White Hat Institute

Flash Player has been discontinued for almost a year, so what exactly are you updating?

Flash player flubot
Retrieved from techcrunch.com

You’re completely right if you were astonished to receive a notification for Flash Player updates on your phone, assuming it had died years ago. It actually died, and the “update” that’s been circulating online is essentially a scam to trick unsuspecting users into installing malware on their computers.

MalwareHunterTeam’s security researchers discovered an SMS phishing campaign aimed at Android users. The victim of that campaign would receive an SMS message stating that the video upload they had started could not be finished without a Flash Player update. The “update” can also be retrieved via a link in the same SMS message.

Instead of just the genuine update, the victims would be infected with the FluBot malware, which is an Android banking trojan that harvests user credentials by overlaying numerous different global banks.

FluBot analyzes the device’s list of contacts and distributes the identical message to as many people as possible, in addition to obtaining the users’ online identities. Flash Player has been declared dead and is no longer available for download for nearly a year. FluBot, on the other hand, is updated on a frequent basis. According to the article, the most recent one was released “only a few days ago.”

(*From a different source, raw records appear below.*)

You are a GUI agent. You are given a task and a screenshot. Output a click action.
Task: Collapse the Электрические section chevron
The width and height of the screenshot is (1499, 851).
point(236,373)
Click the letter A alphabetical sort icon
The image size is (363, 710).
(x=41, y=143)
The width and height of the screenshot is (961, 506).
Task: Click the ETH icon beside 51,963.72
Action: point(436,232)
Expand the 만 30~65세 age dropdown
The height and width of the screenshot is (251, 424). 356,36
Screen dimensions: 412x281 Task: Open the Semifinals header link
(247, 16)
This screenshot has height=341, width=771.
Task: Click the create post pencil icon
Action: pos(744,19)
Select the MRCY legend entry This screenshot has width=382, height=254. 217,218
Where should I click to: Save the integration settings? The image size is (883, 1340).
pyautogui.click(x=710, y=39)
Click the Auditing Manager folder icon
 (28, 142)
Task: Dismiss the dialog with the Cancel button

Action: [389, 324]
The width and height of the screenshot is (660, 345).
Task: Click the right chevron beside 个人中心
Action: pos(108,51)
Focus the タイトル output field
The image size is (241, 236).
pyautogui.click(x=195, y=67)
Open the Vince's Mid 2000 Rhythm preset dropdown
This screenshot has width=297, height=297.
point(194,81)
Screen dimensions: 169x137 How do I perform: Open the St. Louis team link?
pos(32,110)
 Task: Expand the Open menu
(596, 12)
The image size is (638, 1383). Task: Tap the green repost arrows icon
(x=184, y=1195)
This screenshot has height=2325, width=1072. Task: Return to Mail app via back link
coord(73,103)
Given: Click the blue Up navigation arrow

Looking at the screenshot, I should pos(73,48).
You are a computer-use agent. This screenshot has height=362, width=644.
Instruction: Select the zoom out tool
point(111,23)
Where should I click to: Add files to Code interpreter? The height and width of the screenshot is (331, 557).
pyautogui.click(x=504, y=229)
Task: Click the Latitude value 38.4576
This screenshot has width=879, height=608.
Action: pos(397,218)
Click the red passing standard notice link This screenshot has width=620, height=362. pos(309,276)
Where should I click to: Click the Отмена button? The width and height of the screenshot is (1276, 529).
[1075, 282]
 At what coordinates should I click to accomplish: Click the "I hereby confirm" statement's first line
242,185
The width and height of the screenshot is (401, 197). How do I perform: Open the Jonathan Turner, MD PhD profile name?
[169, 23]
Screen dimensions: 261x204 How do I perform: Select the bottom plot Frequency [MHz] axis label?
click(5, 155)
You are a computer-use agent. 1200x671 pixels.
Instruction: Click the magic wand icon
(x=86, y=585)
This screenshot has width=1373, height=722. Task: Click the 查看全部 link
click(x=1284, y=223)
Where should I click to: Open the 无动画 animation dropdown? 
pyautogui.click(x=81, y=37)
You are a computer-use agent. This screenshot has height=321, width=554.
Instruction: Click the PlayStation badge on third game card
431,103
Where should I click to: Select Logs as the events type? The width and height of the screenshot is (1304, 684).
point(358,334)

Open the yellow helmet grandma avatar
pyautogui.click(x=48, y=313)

The Domain Generation Algorithm (DGA) system in this version (5.2) generates a large number of new Command and Control (C2) domains on the fly. It can then get through various security precautions, including the DNS blocklist. There are now 30 top-level domains in the latest edition, compared to three in prior versions. All Android devices have a simple security feature that prevents APKs from being installed from anywhere other than the Play Store. If you disable this option and want to install APKs from other places on the internet, be sure you’re downloading from reputable sources.